Your task will be to come up with an algorithm that locates the template image (Waldo's face) and the target image (the larger scene).  This is called *template matching*, and it's a primitive form of feature recognition.  

## Implementation
### Template Matching
Template matching works in a way that is very similar to filtering:  slide the template image over every location in the target image, computing some sort of metric at each position.  In practice, one commonly used choice for an error metric is the one that you've already used for matching keypoint descriptors: z-normalized sum square error.  Another choice is [normalized cross-correlation](https://en.wikipedia.org/wiki/Cross-correlation#Normalization).  Once these metrics have been computed, simply find the argmin (for SSE) or argmax (for NCC), and this will be the location of the best match.  

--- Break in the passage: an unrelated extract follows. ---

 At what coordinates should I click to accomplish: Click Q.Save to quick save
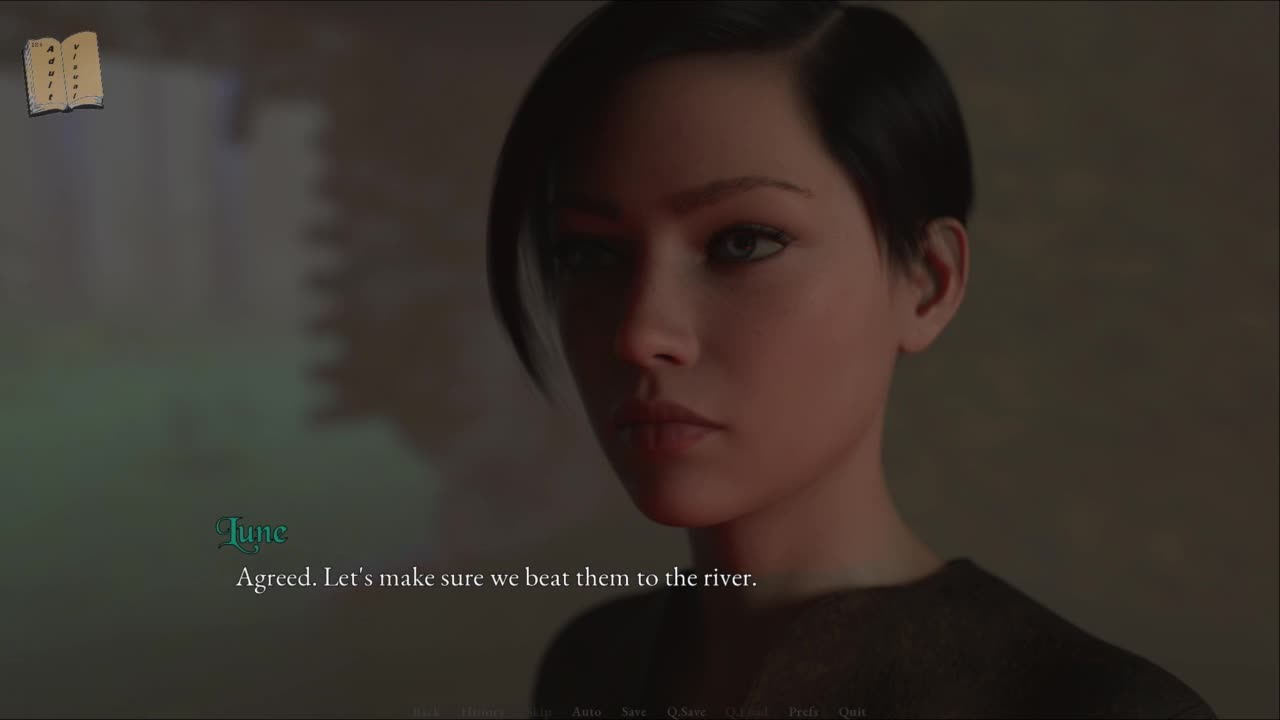click(686, 712)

**Your task is to implement template matching.  Use 'waldo_template.jpg' as the template and 'waldo_1.jpg' as the target image.  Where's Waldo? **

### Not so fast!!!  What about scale!
Oh, no.  As it turns out, the template I've provided is not the same scale as the Waldo in the image.  To deal with this, you'll need to create an image pyramid for the template (See Szeliski 3.5, and [Mubarak Shah's lecture on this topic](https://www.youtube.com/watch?v=KO7jJt0WHag&feature=youtu.be)).  This essentially just means creating a sequence of downsampled images of the template, and trying each one in hopes that one of the resulting down-scaled templates matches the feature in the target image.  **Create a sequence of templates with which to perform feature matching, each one 1/2 the resolution of the previous (so 1/4 the total number of pixels).  To avoid aliasing, before downsampling perform a $\sigma=1$ Gaussian Blur of the image.  Once you've built your image pyramid, find the argmin/max in 3 dimensions (u,v,template scale)**.

## Generalization
**Waldo appears in every Where's Waldo image (obviously).  Try using the same technique on 'waldo_2.jpg'.  Does the algorithm work?**  I confess that I pulled the image of waldo for the template directly from 'waldo_1.jpg', so for the correct scale, there is something close to an exact match (i.e. SSE=0).  However, Waldo, while easily recognizable to the human eye after undergoing the small scale deformations associated with artistic license, is not so easily recognizable via template matching.  We will return to a similar problem when discussing object recognition, and hopefully this example will motivate the need to come up with representations of objects (like Waldo) that are more robust.


In [None]:
import numpy as np
import matplotlib as plt

#Finds the closest match from a template image (T_img) to the main image (F_img)
def template_match(T_img, F_img):
    #The number of pixels in T_img
    n = T_img.shape[0] * T_img.shape[1]
    
    #The radius of the Y Axis in T_img
    T_y_radius = T_img.shape[0] // 2
    
    #The radius of the X Axis in T_img
    T_x_radius = T_img.shape[1] // 2
    
    #The standard deviation of T_img
    T_std = T_img.std( axis = 1 )
    
    #Intialized list to hold the sums to later find the argmax of
    sum_list = np.zeros(F_img.shape[0], F_img.shape[1])
    
    for i in range(T_y_radius, len(F_img) - T_y_radius)):
        for j in range(T_x_radius, len(F_img[0]) - T_x_radius):
            #Makes a sub image of F_img based on the size of the T_img
            F_subImg = F_img[ i - T_y_radius : i + T_y_radius + 1, j - T_x_radius : j + T_x_radius + 1]
            #The standard deviation of the sub image
            F_std = F_subImg.std(axis=1)
            #Finds the Normilized Cross-Correlation
            curr_sum = ( 1 / n ) * ( ( 1 / ( F_std * T_std ) ) * np.matmul( F_subImg, T_img ) ).sum()
            #Store the sum at the appropriate index corresponding to the F_img
            sum_list[j,i] = curr_sum
    
    #Finds the argmax of the list of sums
    maxIndex = np.argmax(sum_list, axis=1)
    
    return maxIndex